À cette exigence, les services du ministère des affaires étrangères ont répondu en indiquant les priorités stratégiques qui ont été assignées à notre réseau culturel à l'étranger en fonction des différentes zones géographiques :

- en Afrique Subsaharienne, au Maghreb, et plus largement dans la zone de solidarité prioritaire, les centres culturels constituent des prolongements indispensables de notre politique de coopération et de développement . Lieux de formation et de diffusion des artistes locaux et régionaux, mais aussi espaces de découverte de la culture française contemporaine pour le public local, les centres sont souvent le principal équipement culturel des villes où ils sont implantés. Ils servent de support aux politiques mises en oeuvre à partir du fonds de solidarité prioritaire en matière de formation en français, de lecture publique et de développement culturel ;

- dans les grands pays émergents ou en transition, en Afrique, en Asie et en Amérique Latine, la culture française, appréciée par une élite, demeure finalement mal connue, au moins dans ses expressions contemporaines. Le rôle des centres culturels et des Alliances françaises, au-delà du nécessaire enseignement du français dans des pays où notre langue est relativement peu présente dans le système scolaire, s'impose pour assurer une médiation auprès des institutions locales et pour moderniser l'image de notre culture, de notre économie et de notre société ;

- dans l'Union européenne et surtout en Europe occidentale, la densité du réseau des centres et instituts culturels s'ajoutant à la relative fluidité des échanges culturels amène à moderniser leurs missions, dans le cadre d'une stratégie d'influence s'adressant à des publics ciblés (hauts fonctionnaires, étudiants, intellectuels, artistes, etc.), en se concentrant sur l'enseignement du français de spécialité, la promotion des études en France et du débat d'idées, le soutien à nos industries culturelles et la diffusion de la création culturelle française, en partenariat avec les institutions culturelles locales.

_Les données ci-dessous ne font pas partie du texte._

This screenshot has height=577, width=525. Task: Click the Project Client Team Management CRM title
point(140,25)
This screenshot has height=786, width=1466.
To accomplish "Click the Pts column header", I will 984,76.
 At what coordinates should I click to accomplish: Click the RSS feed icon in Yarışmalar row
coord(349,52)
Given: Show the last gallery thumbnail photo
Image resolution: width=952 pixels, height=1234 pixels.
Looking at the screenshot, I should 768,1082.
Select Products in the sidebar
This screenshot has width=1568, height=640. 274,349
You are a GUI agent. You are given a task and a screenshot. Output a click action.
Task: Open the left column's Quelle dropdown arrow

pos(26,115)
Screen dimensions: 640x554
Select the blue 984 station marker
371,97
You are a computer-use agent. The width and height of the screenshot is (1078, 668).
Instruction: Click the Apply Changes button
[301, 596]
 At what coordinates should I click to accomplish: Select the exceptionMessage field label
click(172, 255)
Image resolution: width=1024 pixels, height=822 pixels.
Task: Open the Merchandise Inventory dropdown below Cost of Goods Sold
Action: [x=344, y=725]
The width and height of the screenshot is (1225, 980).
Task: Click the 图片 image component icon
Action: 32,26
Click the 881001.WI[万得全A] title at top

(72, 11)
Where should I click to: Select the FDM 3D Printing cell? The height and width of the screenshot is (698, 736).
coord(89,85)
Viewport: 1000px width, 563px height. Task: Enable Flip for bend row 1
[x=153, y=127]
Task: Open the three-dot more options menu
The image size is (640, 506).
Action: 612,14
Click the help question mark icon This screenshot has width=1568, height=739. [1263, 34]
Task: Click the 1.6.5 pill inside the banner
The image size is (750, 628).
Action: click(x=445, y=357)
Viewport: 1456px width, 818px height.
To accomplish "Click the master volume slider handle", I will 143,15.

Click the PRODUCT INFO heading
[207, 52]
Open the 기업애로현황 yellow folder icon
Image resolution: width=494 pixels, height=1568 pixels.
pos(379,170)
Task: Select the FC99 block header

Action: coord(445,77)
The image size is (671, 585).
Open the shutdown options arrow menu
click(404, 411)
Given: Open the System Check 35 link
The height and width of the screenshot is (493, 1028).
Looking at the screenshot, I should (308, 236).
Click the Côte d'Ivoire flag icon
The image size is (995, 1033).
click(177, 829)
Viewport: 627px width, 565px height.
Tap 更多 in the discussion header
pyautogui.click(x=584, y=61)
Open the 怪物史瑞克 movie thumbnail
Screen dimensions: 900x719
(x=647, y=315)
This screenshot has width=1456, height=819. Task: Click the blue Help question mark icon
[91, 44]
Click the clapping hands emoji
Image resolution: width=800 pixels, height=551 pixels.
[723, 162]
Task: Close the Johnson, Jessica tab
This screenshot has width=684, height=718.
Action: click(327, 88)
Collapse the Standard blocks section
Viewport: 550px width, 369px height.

2. La situation des personnels culturels en poste à l'étranger

Le réseau culturel français à l'étranger se caractérise par la très grande variété de statuts de ses agents.


• Les SCAC disposent de personnels expatriés , majoritairement des agents de catégorie A détachés d'autres administrations ou non titulaires dans les secteurs de l'éducation, de l'enseignement supérieur et de la recherche. Les SCAC emploient par ailleurs des agents recrutés localement , généralement affectés à des tâches administratives.


• Les établissements culturels à autonomie financière disposent principalement de deux types de personnels :

- des personnels expatriés , majoritairement non titulaires du ministère des affaires étrangères, assurent des fonctions de directeur, de comptable, et participent aux activités linguistiques et culturelles de l'établissement ; ils consomment le plafond d'emploi du ministère ;

- des personnels de recrutement local , pour une grande part en charge de la gestion et de la mise en oeuvre des cours de langues, activité génératrice de ressources pour ces établissements. À compter de l'exercice 2010, ces personnels de droit local employés sous contrat à durée indéterminée sont intégrés dans un plafond d'emplois spécifique.


• Au sein du réseau des Alliances françaises liées au ministère des affaires étrangères par une convention, ce dernier affecte des agents expatriés : en 2009, 81 agents expatriés (56 contractuels et 25 volontaires internationaux) ont été mis à disposition de ces structures pour en assurer la direction et/ou dispenser des cours de français et encadrer des activités culturelles.

Ainsi, au 31 mai 2009, l'ensemble des établissements culturels français à l'étranger comptaient 556 agents expatriés et 210 volontaires internationaux : 223 expatriés et 89 volontaires internationaux étaient en poste dans les Alliances, et on comptait 380 expatriés et 139 volontaires internationaux dans les instituts et centres culturels.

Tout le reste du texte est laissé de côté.